By Kelly Mae Ross
A little less than two years after Rockbridge County school board members voted to close Effinger Elementary School because it was too expensive to maintain, the board is examining a proposal for a public charter school to be established in the old Effinger building.
The school would be named the Buffalo Creek School and would offer a different, more hands-on curriculum to students in grades K-5 than the district’s current elementary schools offer. The community members who organized the proposal hope to open the school’s doors in August 2013.
If approved the Buffalo Creek School would be the only rural elementary public charter school in Virginia. There are currently four charter schools in the state, but they are in bigger cities such as Charlottesville, according to information from the Virginia Department of Education.
But the proposed financial plan for the charter school is raising eyebrows among members of the community and members of the school board.
Rockbridge County schools have been working with tighter budgets for the past several years. Right now, the district is grappling with a $135,000 budget shortfall for the 2012-2013 school year, said Superintendent John Reynolds. The creation of a charter school could place additional strain on the district’s 2013-2014 budget.
Organizers of the proposed charter school say that they are aware of the district’s limited resources. One of the organizers, local Montessori school owner Catherine Lueptow, said that she and her colleagues don’t want the charter’s presence to negatively affect the other schools in the district.

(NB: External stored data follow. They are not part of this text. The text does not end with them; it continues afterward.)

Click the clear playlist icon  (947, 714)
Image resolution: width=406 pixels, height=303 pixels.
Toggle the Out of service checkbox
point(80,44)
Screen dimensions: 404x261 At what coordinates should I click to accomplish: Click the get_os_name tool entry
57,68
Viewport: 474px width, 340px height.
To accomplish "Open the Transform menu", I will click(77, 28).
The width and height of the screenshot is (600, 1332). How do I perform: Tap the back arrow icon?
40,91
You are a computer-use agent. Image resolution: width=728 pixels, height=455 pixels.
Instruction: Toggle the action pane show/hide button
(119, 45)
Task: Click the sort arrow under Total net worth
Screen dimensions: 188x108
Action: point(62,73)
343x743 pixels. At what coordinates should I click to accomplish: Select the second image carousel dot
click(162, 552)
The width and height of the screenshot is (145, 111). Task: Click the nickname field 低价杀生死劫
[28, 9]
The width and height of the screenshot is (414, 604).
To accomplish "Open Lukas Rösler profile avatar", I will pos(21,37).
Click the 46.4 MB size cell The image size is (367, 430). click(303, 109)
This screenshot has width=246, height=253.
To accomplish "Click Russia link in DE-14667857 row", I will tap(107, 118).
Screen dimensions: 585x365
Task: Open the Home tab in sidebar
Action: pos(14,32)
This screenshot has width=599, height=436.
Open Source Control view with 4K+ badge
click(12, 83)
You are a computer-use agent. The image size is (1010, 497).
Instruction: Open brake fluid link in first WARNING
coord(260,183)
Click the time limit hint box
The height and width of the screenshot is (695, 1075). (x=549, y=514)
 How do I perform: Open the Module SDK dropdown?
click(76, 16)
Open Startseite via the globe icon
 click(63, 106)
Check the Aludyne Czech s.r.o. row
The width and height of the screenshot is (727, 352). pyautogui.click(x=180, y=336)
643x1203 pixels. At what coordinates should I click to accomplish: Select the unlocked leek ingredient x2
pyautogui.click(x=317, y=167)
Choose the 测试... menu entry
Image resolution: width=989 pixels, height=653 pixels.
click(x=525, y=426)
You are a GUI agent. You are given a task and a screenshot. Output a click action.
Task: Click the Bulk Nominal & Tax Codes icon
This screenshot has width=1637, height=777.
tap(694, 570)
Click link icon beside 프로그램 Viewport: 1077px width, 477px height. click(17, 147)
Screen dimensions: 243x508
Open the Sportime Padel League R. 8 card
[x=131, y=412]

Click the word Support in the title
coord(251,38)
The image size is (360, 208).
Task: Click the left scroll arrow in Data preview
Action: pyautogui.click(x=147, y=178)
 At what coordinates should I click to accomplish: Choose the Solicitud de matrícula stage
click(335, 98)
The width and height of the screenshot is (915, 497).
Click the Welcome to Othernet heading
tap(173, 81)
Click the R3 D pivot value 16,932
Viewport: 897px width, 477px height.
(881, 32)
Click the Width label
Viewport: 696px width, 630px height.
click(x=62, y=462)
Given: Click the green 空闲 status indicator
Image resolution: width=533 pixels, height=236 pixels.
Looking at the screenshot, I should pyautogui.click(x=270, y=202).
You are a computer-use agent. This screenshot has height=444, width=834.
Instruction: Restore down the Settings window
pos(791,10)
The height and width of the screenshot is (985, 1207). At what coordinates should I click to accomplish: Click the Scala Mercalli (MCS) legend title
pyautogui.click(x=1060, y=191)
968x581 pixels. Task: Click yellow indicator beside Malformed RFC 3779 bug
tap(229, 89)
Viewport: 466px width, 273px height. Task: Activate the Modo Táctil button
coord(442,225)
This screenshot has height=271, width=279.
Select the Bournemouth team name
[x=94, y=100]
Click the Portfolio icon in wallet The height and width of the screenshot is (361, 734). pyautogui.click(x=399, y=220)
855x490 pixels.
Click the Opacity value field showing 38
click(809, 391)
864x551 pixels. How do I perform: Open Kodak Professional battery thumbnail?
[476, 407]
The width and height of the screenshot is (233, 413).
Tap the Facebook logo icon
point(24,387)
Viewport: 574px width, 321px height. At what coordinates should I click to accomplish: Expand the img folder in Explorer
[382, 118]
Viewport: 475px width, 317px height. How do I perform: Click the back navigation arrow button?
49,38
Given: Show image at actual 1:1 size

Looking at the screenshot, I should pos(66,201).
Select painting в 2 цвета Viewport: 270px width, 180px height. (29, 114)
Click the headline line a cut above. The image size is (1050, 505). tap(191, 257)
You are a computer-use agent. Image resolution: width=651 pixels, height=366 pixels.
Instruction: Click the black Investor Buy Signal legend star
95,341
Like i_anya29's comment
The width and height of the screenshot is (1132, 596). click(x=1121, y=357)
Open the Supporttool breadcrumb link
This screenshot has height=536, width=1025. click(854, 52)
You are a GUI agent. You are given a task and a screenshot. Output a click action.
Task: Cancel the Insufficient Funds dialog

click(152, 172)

The charter school organizers outlined a plan for the proposed school — which would be public and a part of the Rockbridge County School District — that contains several funding streams. The plan was laid out in a 140-page application that the organizers submitted to the state for approval.
Prior to receiving state approval, the charter organizers received a startup grant from the federal government of almost $462,000.
Now the organizers need final approval from the school board.
Board Chair Laura Hoofnagle said that the charter school’s funding proposal would have to be “budget-neutral” to gain her support. Budget-neutral means that the charter school would come at no additional cost to the district.
“The biggest concern for us is the funding, because if we had the funding available, Effinger Elementary School would still be open as Effinger Elementary School,” Hoofnagle said.
She said members of the community have reached out to her to voice their concerns about the charter school proposal.
“All of the feedback that I have received from my constituents and constituents from otherdistricts is against the charter school,” she said. “Other than the people who I’ve spoken with who are on the charter board, it’s all been: ‘We can’t afford to do this. Don’t waste any more time on it.’”
According to the application, funding for the school would come from state and federal government money allocated to the district, private donations, fundraising and tuition from students who live outside the Rockbridge County district.
The portion of the money that would come from state and federal sources would come out of the pool of money that the Rockbridge County district uses to support its other schools.
According to the application, if the charter school were to receive all of the state and federal funding for each new student it enrolls, that would amount to about $5,000 per student.
Students transferring to the Buffalo Creek School from other elementary schools in the district wouldn’t bring this state and federal funding with them, but students new to the district would, according to Lueptow.
Linda Hooks, professor of economics in the Williams School of Commerce, Economics and Politics at Washington and Lee University, spoke out against the proposed school’s funding plan at the March school board meeting. Hooks has two children in the district.
“There’s a pie and we can cut it up in different ways,” she said. “But if we give a piece to the charter school, then that piece is not available to go to Fairfield, or Natural Bridge or Central.”
According to the plan, the district would hold onto all of the county money that is allocated to each of the students that would attend the charter school. The charter school’s application says the organizers would hope to eventually receive some of this county funding, but Lueptow said the organizers later realized that might not be feasible in the current economic climate.
But the potential loss of thousands of state and federal dollars from the district’s funding pool has Hooks and other community members concerned.
Lueptow said the district would not be harmed by this arrangement.
“The county is still basically getting half of the total funding for [each] child [who] attends the Buffalo Creek School],” she said, “And they don’t provide any service whatsoever to that child.”
But under the current proposal, the district would still be providing certain support services to the students and staff at the charter school that the school would not be billed for. Those services, such as technology support and human resource services, would cost the district $370,000 over the first five years of the charter school’s operation, according to the charter school application.
“I don’t know how it truly can be budget-neutral when we start to peel the layers back and look at it,” Hoofnagle said.
But Lueptow said that she and the other organizers are confident a funding agreement can be reached.
Lueptow said she hopes the school board will approve the charter school application before the end of the summer so that she and the other organizers would have a full year to plan for the opening of the school.